Records about locating elements on screens:
****

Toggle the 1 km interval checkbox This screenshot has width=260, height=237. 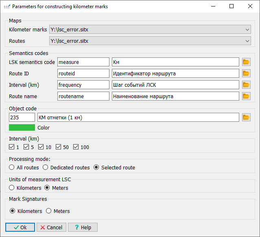tap(12, 147)
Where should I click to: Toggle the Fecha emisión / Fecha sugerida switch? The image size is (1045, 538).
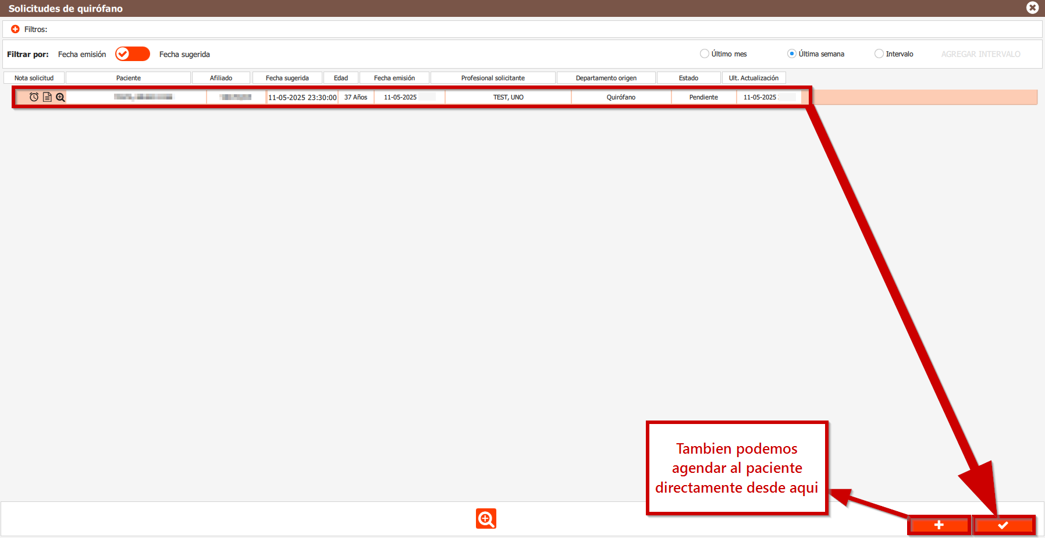[x=133, y=54]
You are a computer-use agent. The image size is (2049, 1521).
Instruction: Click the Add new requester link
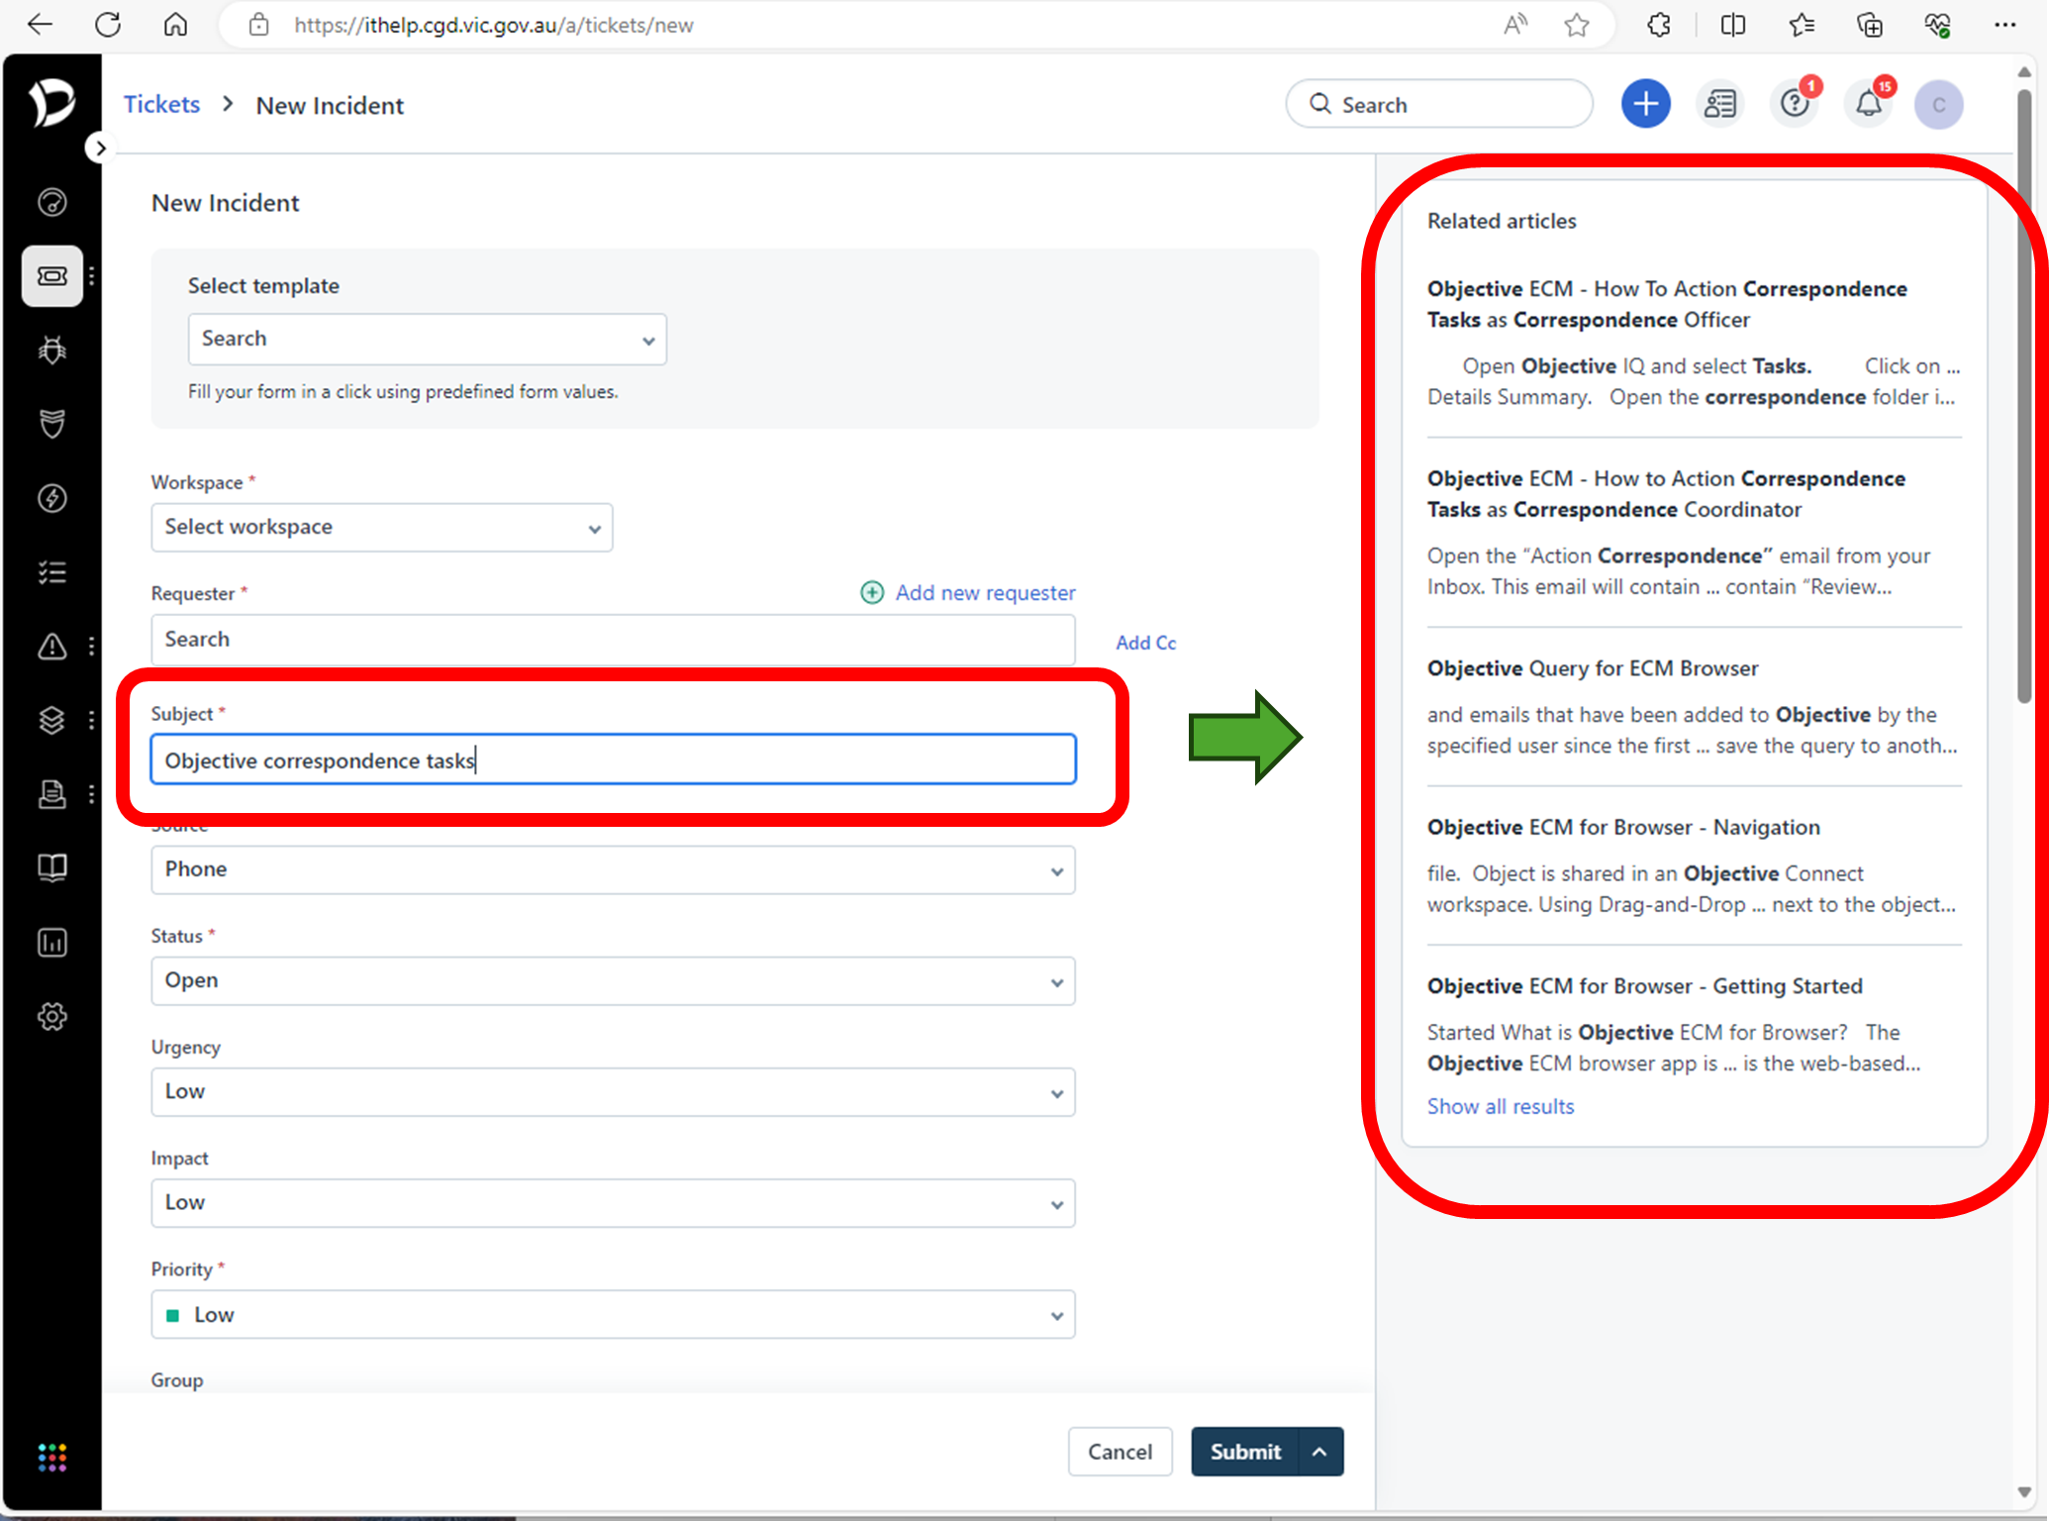click(x=984, y=592)
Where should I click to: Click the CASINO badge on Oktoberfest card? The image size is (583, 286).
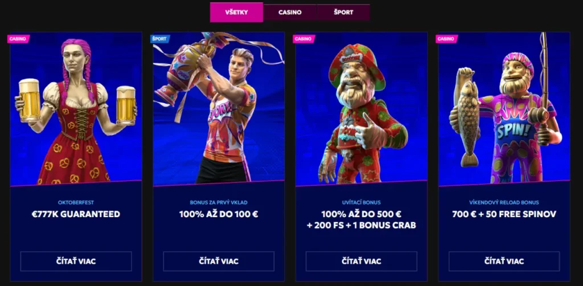18,39
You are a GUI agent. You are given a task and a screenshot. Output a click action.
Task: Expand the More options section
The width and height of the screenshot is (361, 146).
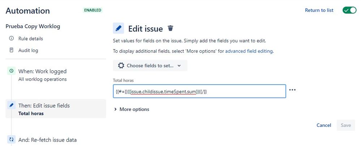coord(132,109)
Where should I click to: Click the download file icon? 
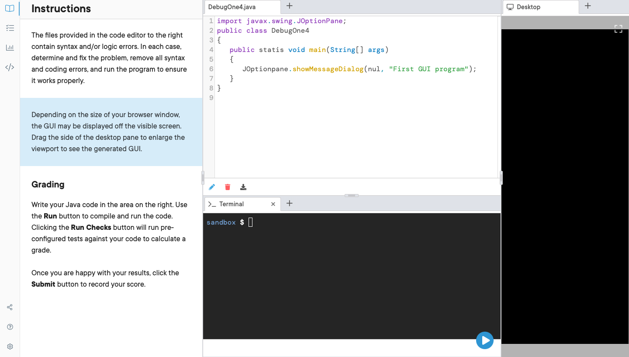tap(243, 187)
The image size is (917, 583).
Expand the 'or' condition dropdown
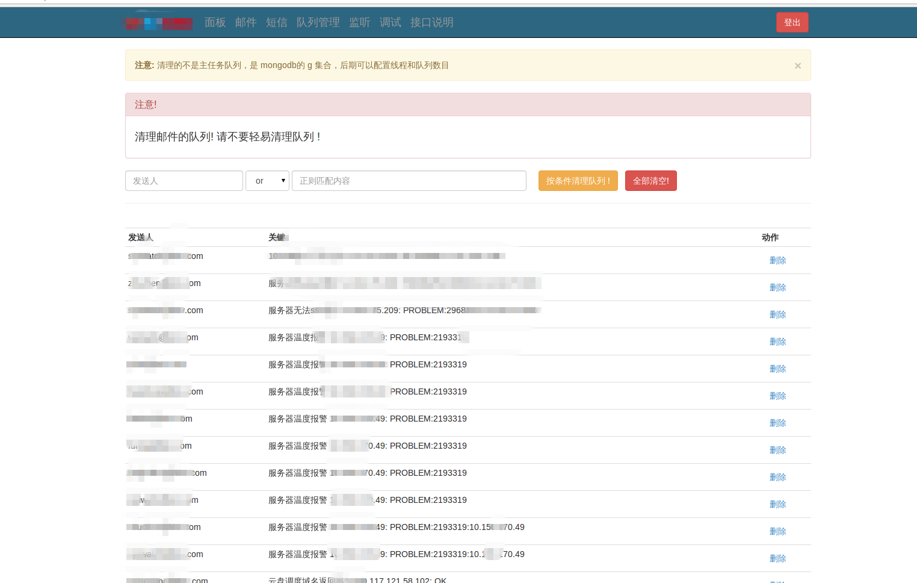pos(267,181)
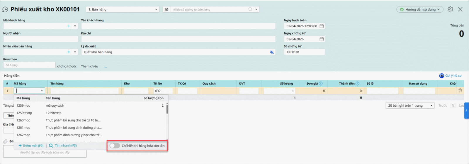Viewport: 469px width, 164px height.
Task: Open the top-right settings gear
Action: click(450, 9)
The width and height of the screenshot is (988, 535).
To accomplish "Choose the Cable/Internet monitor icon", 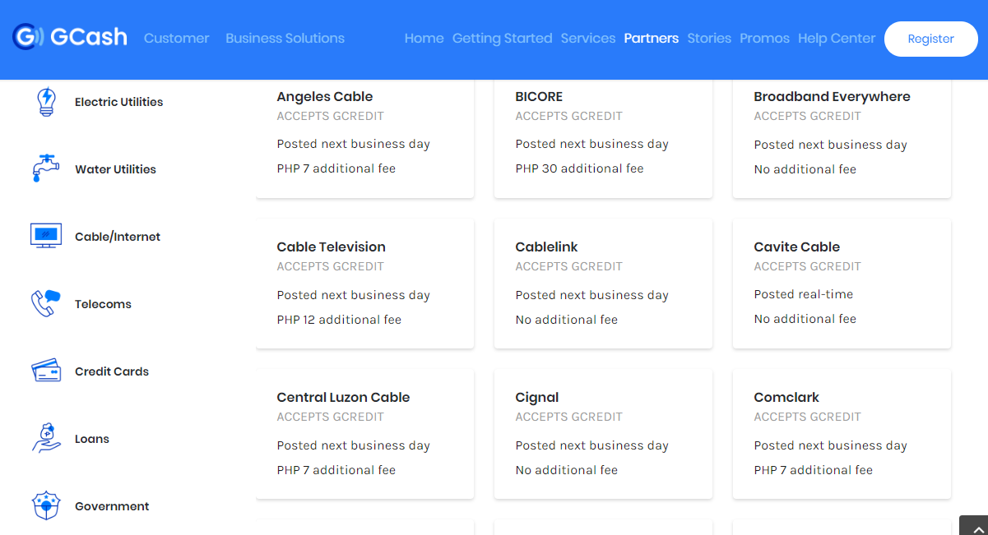I will (46, 236).
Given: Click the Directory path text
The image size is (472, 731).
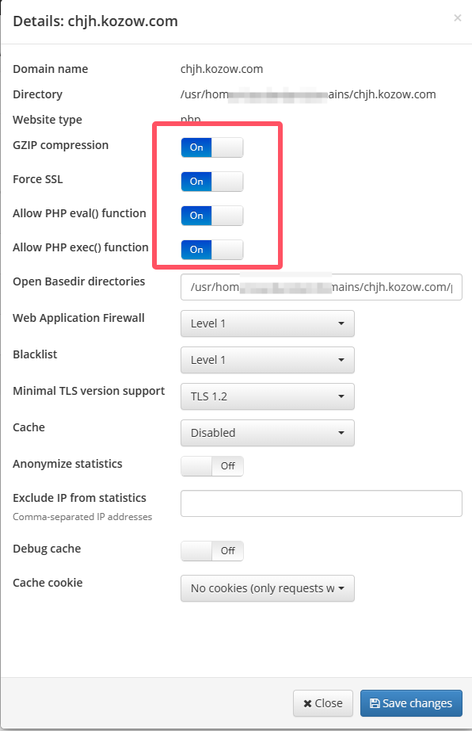Looking at the screenshot, I should coord(308,94).
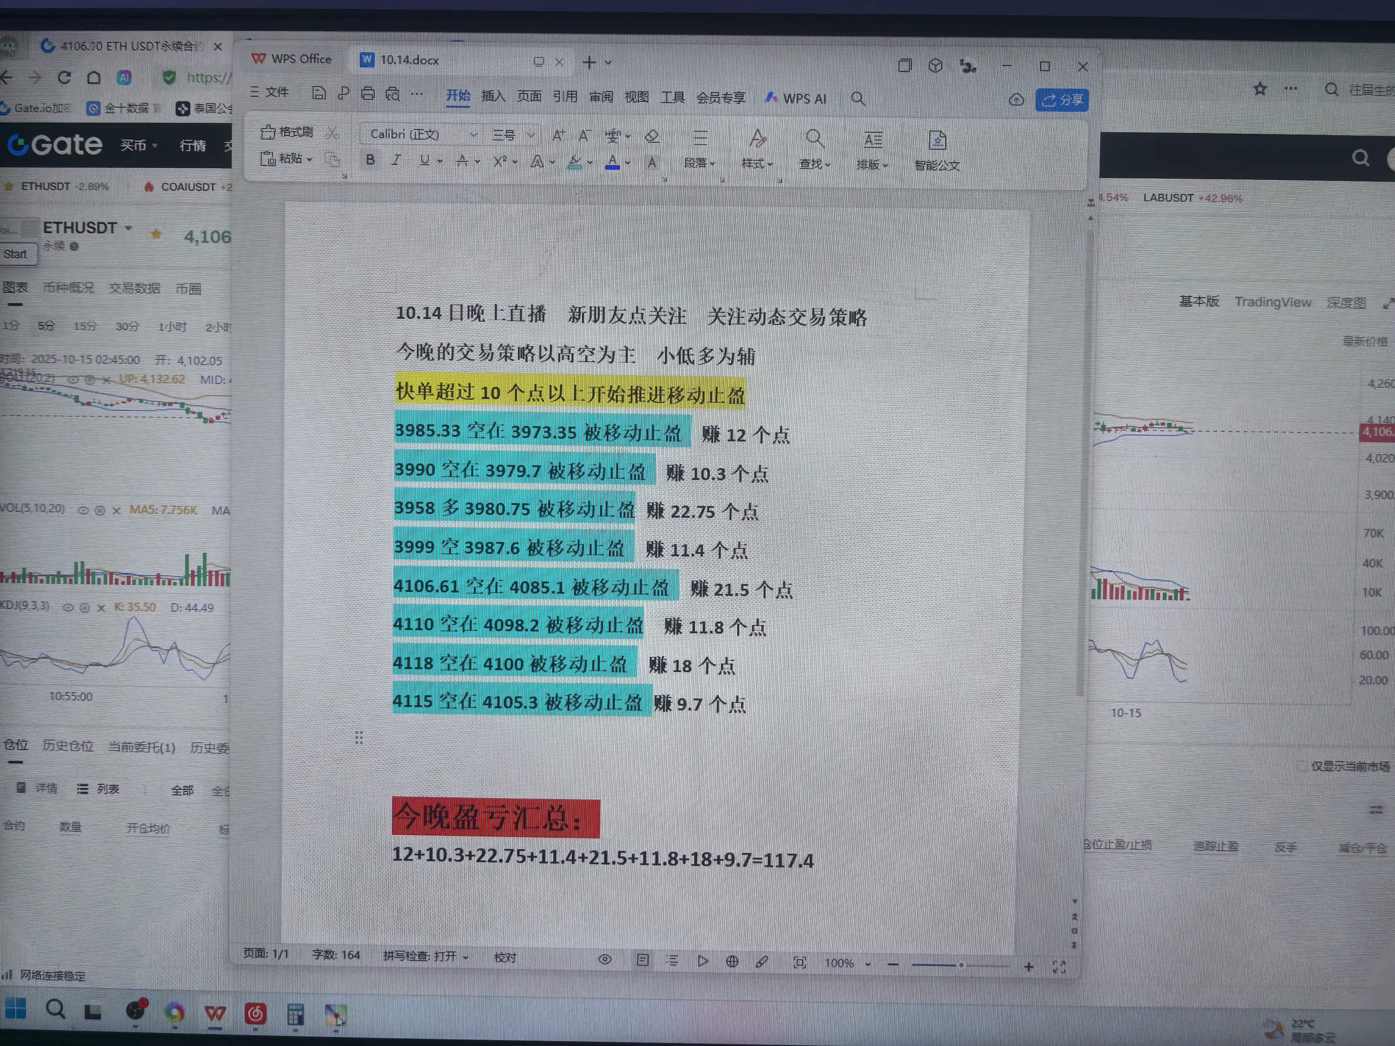Image resolution: width=1395 pixels, height=1046 pixels.
Task: Click the increase font size icon
Action: [x=558, y=135]
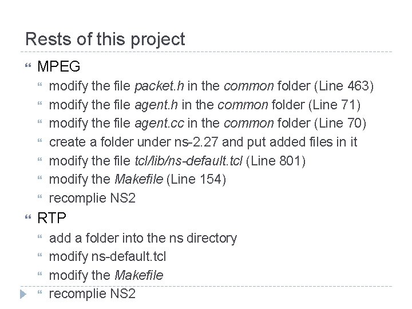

****

§ **Given request**
Rewrite everything from the line containing "Where should I click to: Toggle" down to the line containing "click(x=984, y=592)", changing "requester" to "approver" and keeping all else the same. Leave the pictures out of your answer.

§ **Reply to the exercise**
Where should I click to: Toggle the Fecha emisión / Fecha sugerida switch? The image size is (1045, 538).
[x=133, y=54]
You are a computer-use agent. The image size is (2049, 1521).
Instruction: Click the Add new approver link
click(x=984, y=592)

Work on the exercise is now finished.